Charles Albert "Chuck" Wolfe (born November 3, 1961) is the CEO of The Chiles Group, founded by Ed Chiles, the son of late Florida Governor Lawton Chiles for whom Wolfe worked for seven years. The Chiles Group operates several restaurants, an organic farm, aquaculture farm and bakery, and holds many real estate properties across Florida Gulf Coast. Wolfe had previously been a consultant to the Group. Collectively the business are focused on local and sustainable food practices. Wolfe took on this role in 2018, leaving a consulting firm he had founded.

During the Coronavirus Pandemic social distancing rules and other state and local government-mandated restrictions led the company to lay-off or cut hours for most its employees. The situation led to a crowdfunding efforts for the employees.

For 12 years, from 2003 to 2015, Wolfe was the president and chief executive officer of the Gay & Lesbian Victory Fund, an American political action committee dedicated to increasing the number of openly gay, lesbian, bisexual and transgender elected officials in the United States. He served on the Victory Fund's board of directors for four years prior to joining the staff. In 2003, he was selected by the board of directors to fill the position of CEO. Some elections he was involved in include those of Houston Mayor Annise Parker and U.S. Senator Tammy Baldwin.

Prior to his work with the Victory Fund, he was executive vice president and COO of the American Legacy Foundation, an anti-smoking organization which was created as a result of the Tobacco Master Settlement Agreement between 46 states and four large tobacco companies. His previous work on campaigns against teen smoking were considered a model for other states.

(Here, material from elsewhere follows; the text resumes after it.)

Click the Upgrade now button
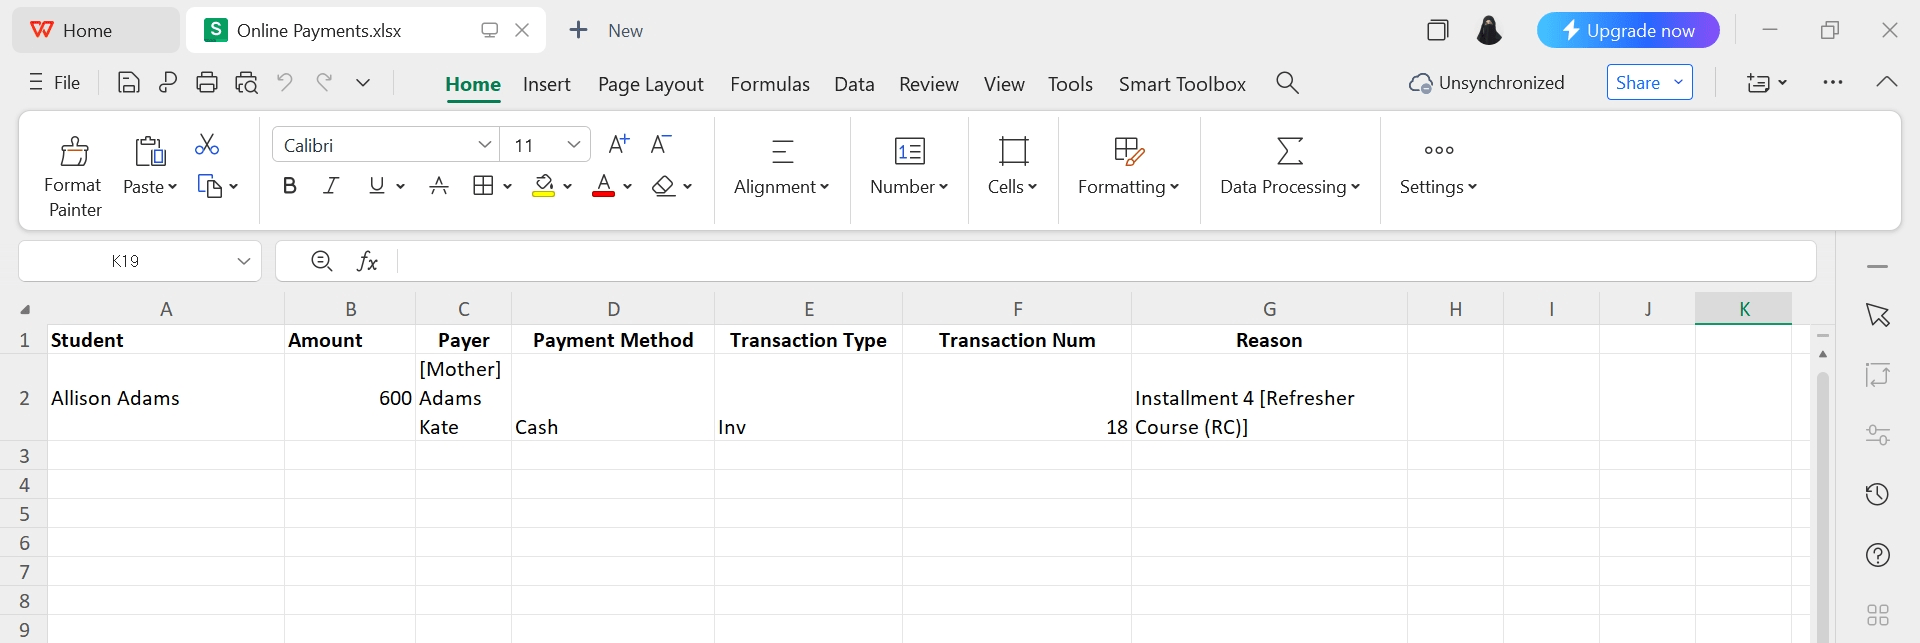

Wolfe entered the public sector as an appointee to the late Florida Governor Lawton Chiles. In addition being the operations manager for the governor's 1994 reelection campaign as operations manager, he had been employed in the governor's for seven years in roles such as director of external affairs, director of tobacco control and executive director of the Miami Financial Oversight Board. During his tenure, Wolfe developed and implemented programs that aided the relief efforts of Hurricane Andrew, the City of Miami's financial emergency, and the Florida Tobacco Pilot Program.

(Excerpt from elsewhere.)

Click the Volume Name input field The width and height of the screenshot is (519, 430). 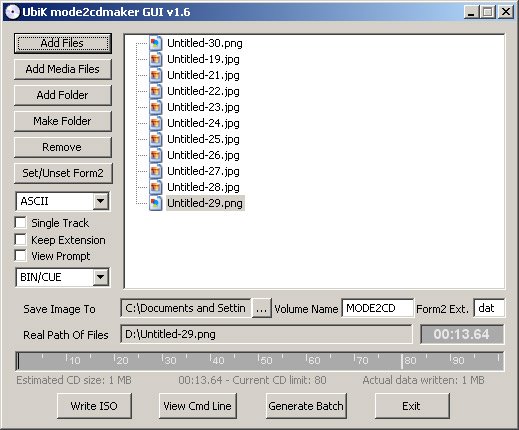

Wolfe, an Eagle Scout, has a long history within the Boy Scouts of America, including a two-year term on the National Executive Board. For more than ten years he campaigned against Scouting's discriminatory policies towards gays and lesbians.

Wolfe is a 1985 graduate of Stetson University in Florida. He currently serves on the board of trustees. A native of Florida, he has resided in Washington, D.C. since 1999.